The intel never panned out, but the meetings nevertheless required personal sacrifice, the attorneys claimed in the memo. Because of coronavirus restrictions, Philbrick had to quarantine after each meeting; during one of those cases his fiancé gave birth, and he was left “without access to a telephone or email.” He has still yet to meet his one-year-old daughter.
As she waited for an elevator after the sentencing, Philbrick’s fiancé, Victoria Baker-Harber, blamed part of his decimated reputation on “messed-up press.” She declined to answer additional questions from The Daily Beast.
Outside the courthouse, as a tabloid photographer clacked away, Lichtman called the outcome a “heavy sentence in comparison to other crimes,” though he acknowledged that there also “hasn’t been a crime with the amount of fraud that this one has.”
Philbrick had risen rapidly in the art world. After graduating from Goldsmiths, University of London, he interned at White Cube, a prestigious contemporary gallery in London founded by Jay Jopling.
Eventually, after taking on a more formal role at White Cube, Philbrick moved on to open a gallery of his own, reportedly using some capital from Jopling. In 2015, prosecutors later alleged, the wunderkind partnered with his mentor to help finance a $3.5 million deal for a 2009 Christopher Wool painting.
Philbrick allegedly claimed to Jopling that “he had sold” their stake in the piece to several investors, in addition to half of their stake in another item, though he didn’t forward any of the funds that should’ve come in.
Jopling pressed his protégé for answers. To buy himself time, the memo claimed, Philbrick “invented a fake name and fake email account” of a supposed South American investor named Martin Herrero, who relayed invented excuses for the delays.

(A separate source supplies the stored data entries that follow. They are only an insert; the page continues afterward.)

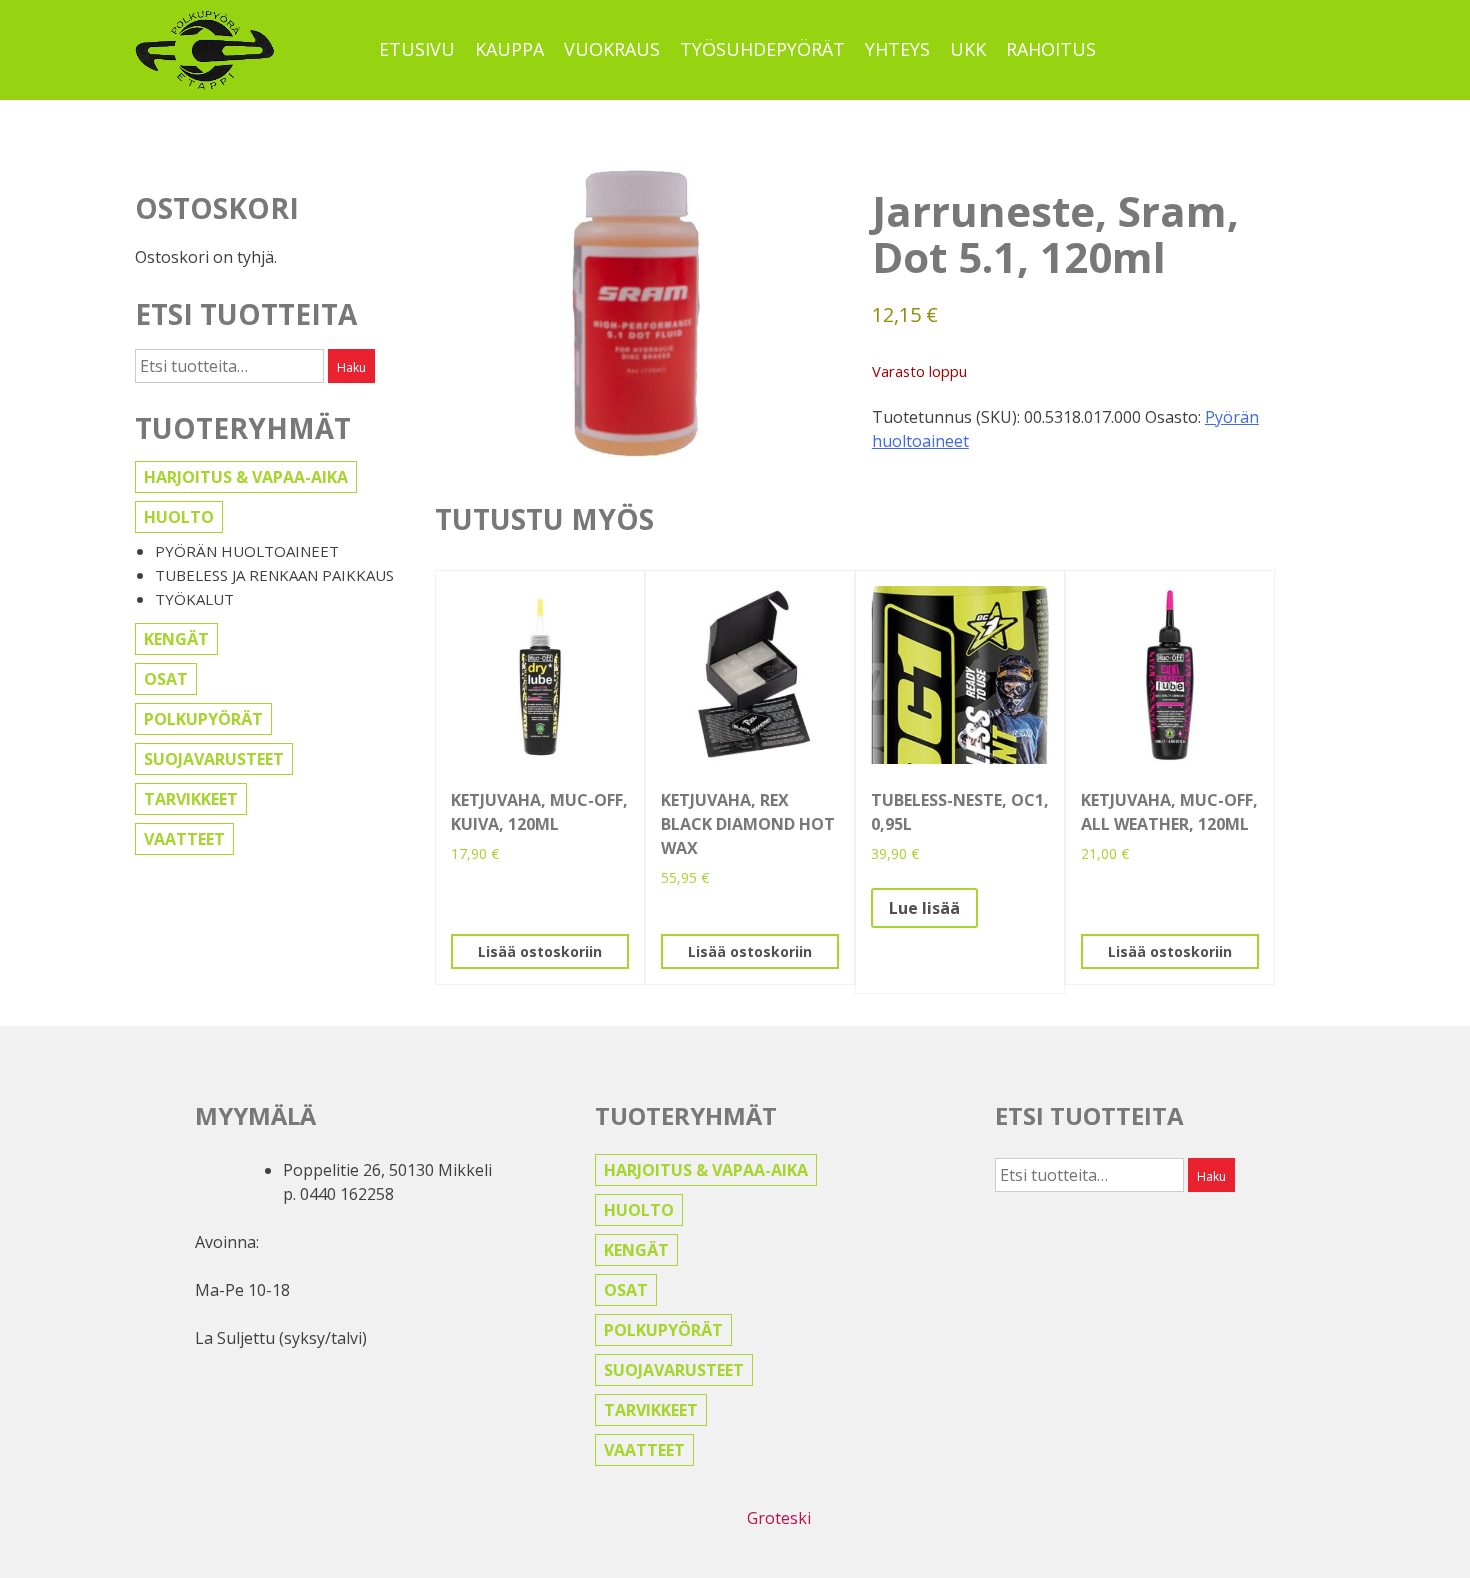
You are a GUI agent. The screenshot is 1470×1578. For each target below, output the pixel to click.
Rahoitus (1051, 49)
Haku (351, 367)
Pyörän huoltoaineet (247, 551)
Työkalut (194, 599)
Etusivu (417, 49)
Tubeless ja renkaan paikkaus (274, 575)
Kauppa (509, 49)
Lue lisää (924, 908)
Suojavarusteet (214, 759)
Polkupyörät (203, 719)
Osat (166, 679)
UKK (968, 49)
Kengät (176, 639)
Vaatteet (184, 839)
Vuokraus (612, 49)
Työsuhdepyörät (762, 49)
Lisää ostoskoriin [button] (540, 951)
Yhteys (897, 49)
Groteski (779, 1518)
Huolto (179, 517)
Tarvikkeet (191, 799)
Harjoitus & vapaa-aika (246, 477)
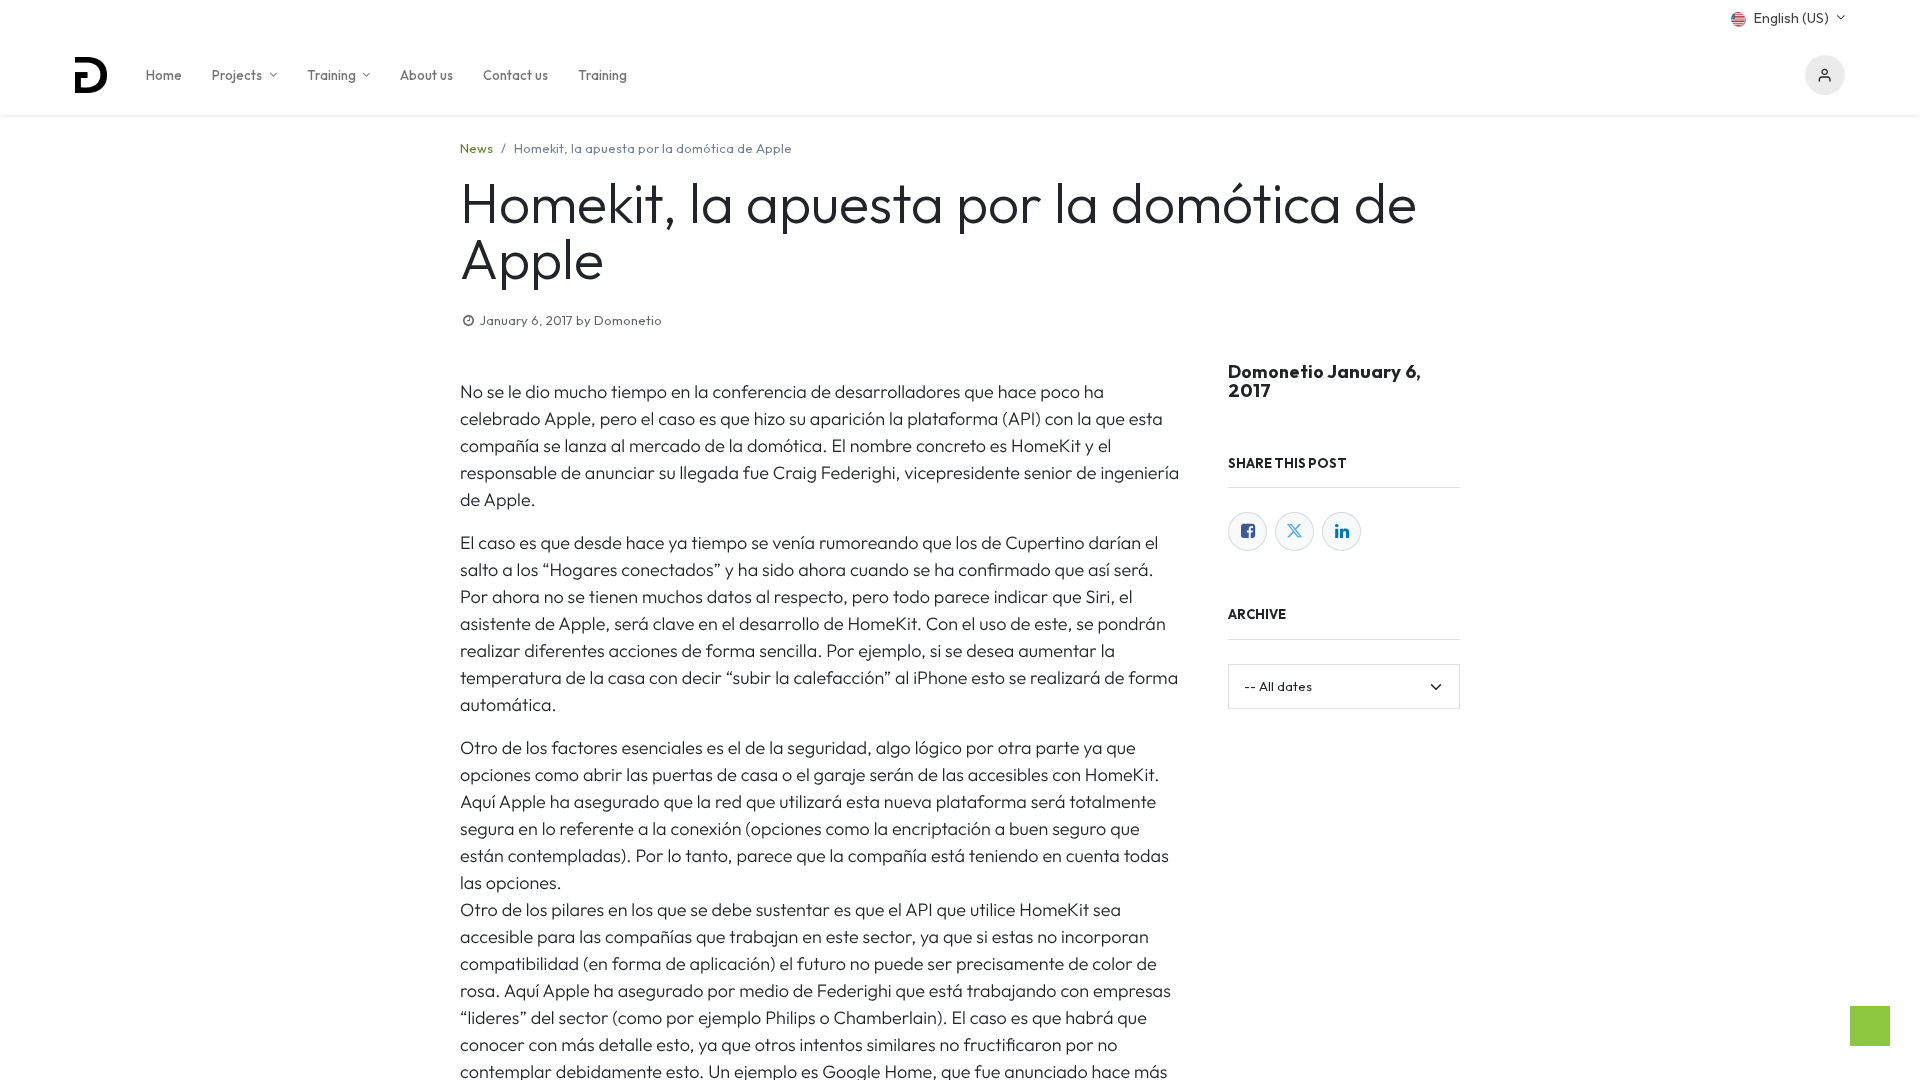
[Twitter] (1294, 531)
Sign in (1825, 75)
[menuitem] (164, 75)
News (476, 148)
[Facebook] (1247, 531)
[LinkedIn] (1341, 531)
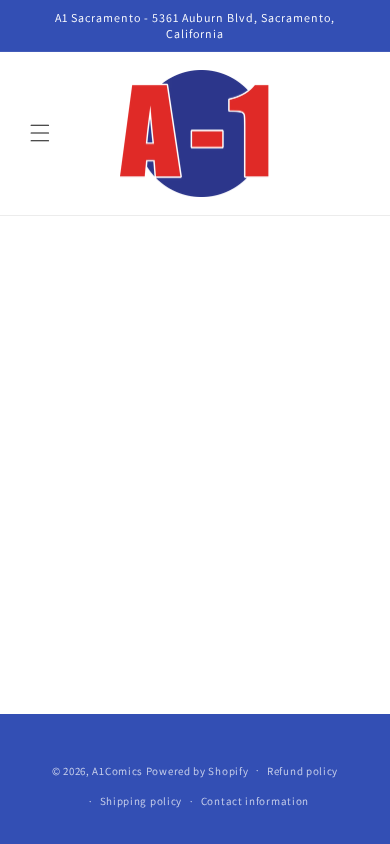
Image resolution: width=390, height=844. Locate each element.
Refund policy (302, 771)
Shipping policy (141, 801)
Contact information (255, 801)
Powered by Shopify (197, 770)
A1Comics (117, 770)
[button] (40, 133)
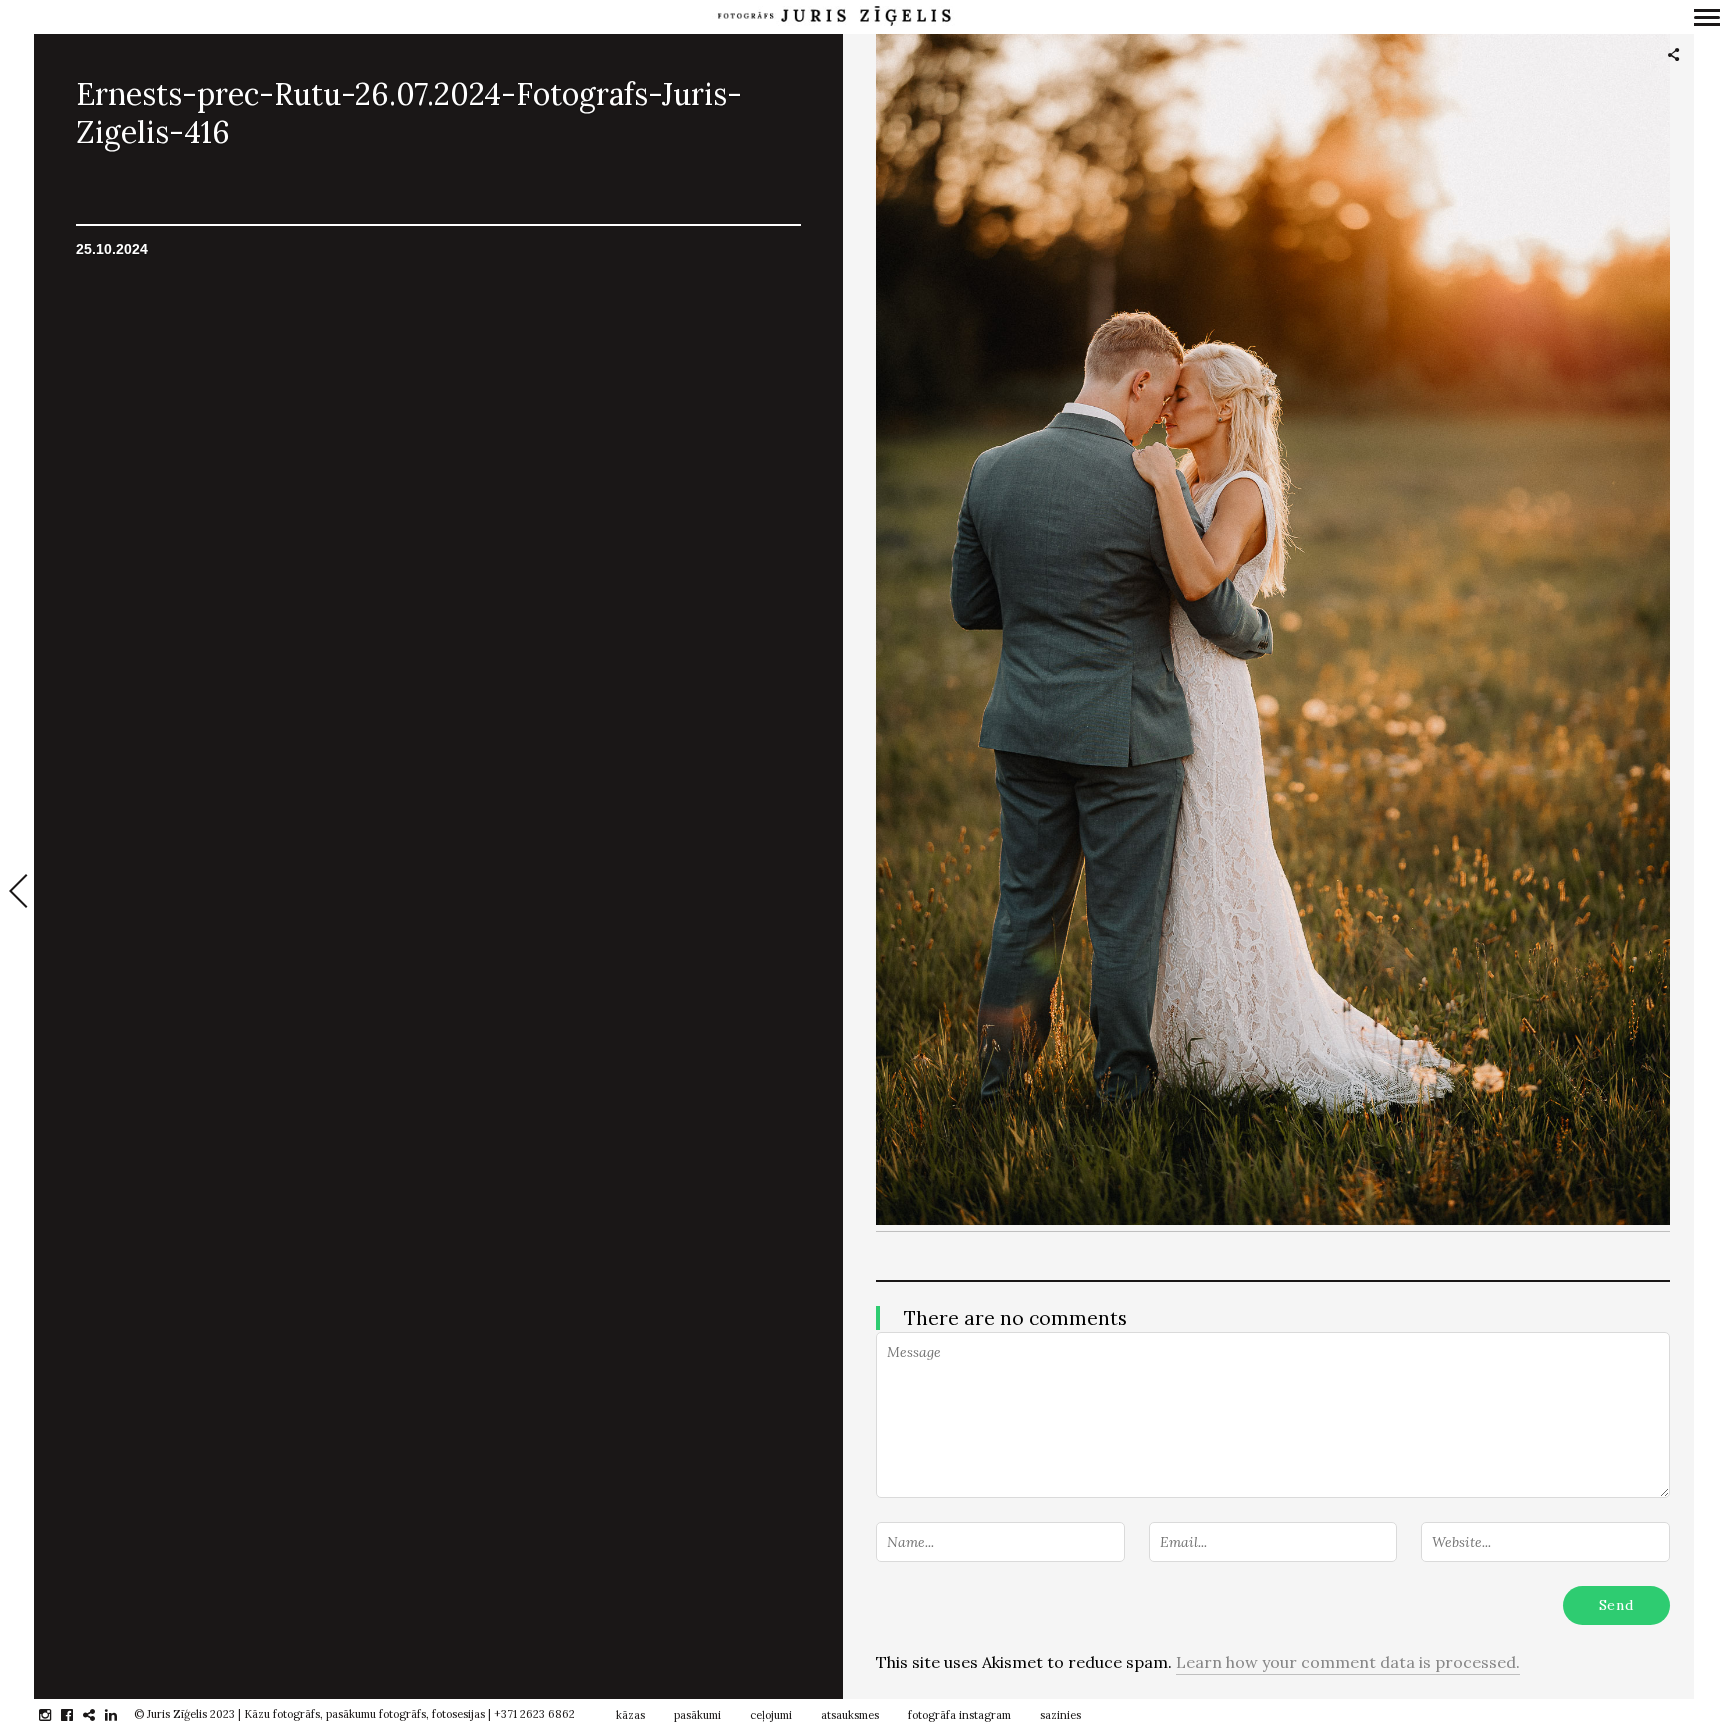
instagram (55, 1715)
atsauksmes (850, 1715)
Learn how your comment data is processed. (1348, 1662)
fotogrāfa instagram (959, 1715)
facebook (77, 1715)
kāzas (630, 1715)
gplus (99, 1715)
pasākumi (697, 1715)
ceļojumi (771, 1715)
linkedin (121, 1715)
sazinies (1060, 1715)
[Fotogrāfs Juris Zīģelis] (834, 16)
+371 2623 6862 (534, 1714)
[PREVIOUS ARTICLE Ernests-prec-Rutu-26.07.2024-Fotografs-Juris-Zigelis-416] (17, 893)
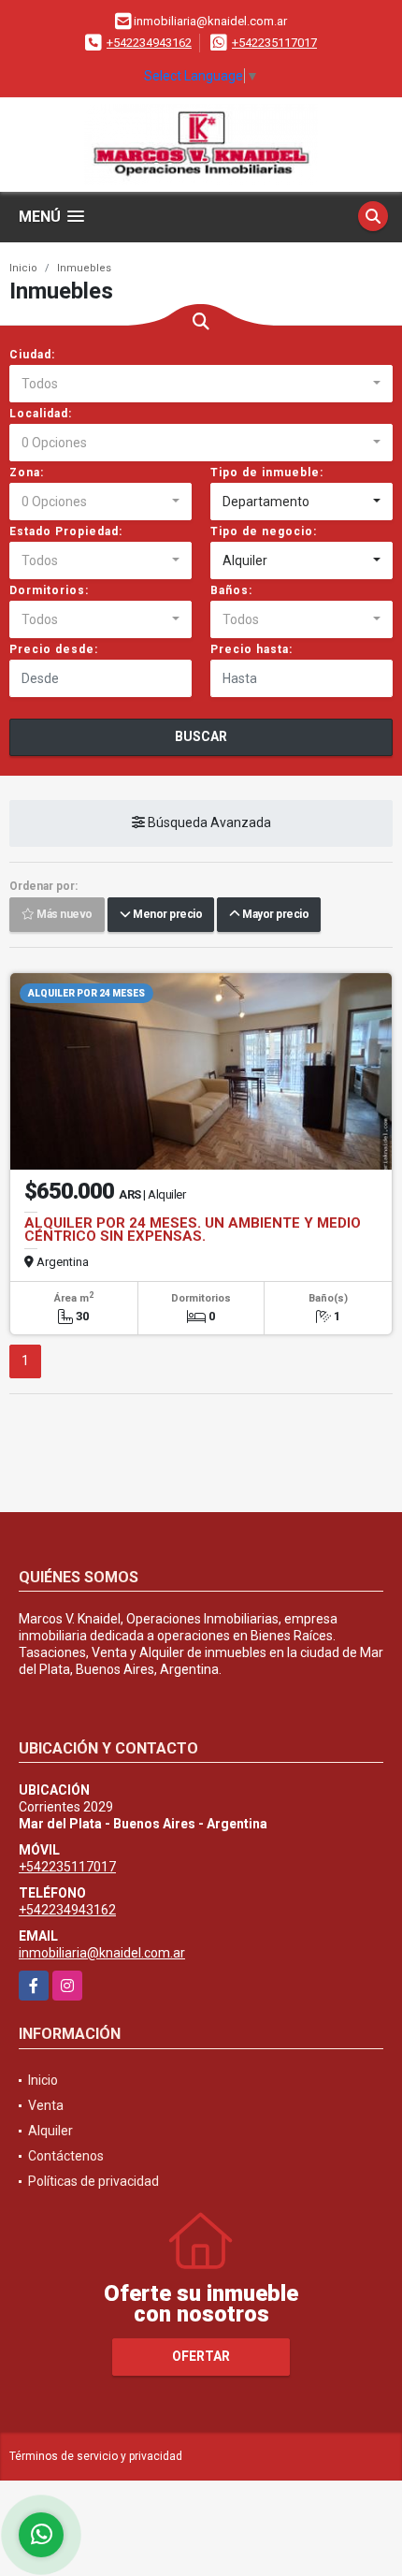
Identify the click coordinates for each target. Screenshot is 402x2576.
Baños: (231, 590)
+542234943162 (149, 43)
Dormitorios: (49, 590)
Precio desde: (53, 649)
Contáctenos (66, 2155)
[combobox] (201, 383)
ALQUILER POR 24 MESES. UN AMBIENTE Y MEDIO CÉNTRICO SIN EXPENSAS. (192, 1229)
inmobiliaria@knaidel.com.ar (102, 1952)
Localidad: (40, 413)
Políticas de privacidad (93, 2181)
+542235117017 (274, 43)
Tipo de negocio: (263, 531)
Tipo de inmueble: (266, 472)
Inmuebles (84, 268)
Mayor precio (274, 915)
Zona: (26, 472)
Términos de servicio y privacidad (95, 2456)
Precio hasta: (251, 649)
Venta (46, 2105)
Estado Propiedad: (65, 531)
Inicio (23, 268)
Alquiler (50, 2130)
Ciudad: (32, 354)
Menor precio (166, 915)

Jopling, like other, similar victims of Philbrick, never got his money. He ended up $1.95 million in the hole, the memorandum said.
As his cons crescendoed, Philbrick absconded to the South Pacific nation of Vanuatu, where he played tennis and went by his real name. “He seemed very relaxed,” one local told The Daily Beast last year. “Philbrick and his girlfriend would come down by the beach to visit the Beach Bar for food and drinks. They also had a very cute puppy that would play with the other small local dogs.”
But in the summer of 2020, the island adventure came to an end. Authorities took him into custody in Vanuatu’s capital, Port Vila, while he was wearing his bathing suit.
On Monday, as Philbrick waited to learn his fate, he attempted to convey remorse for the entire debacle: “The only goal I have is to make the people who believed in me whole.”
Now, some of his victims will spend years trying to recoup their losses, fighting each other for whatever value remains among his assets, after Philbrick—their former partner or dealer or friend—handed them giant bags of hot air.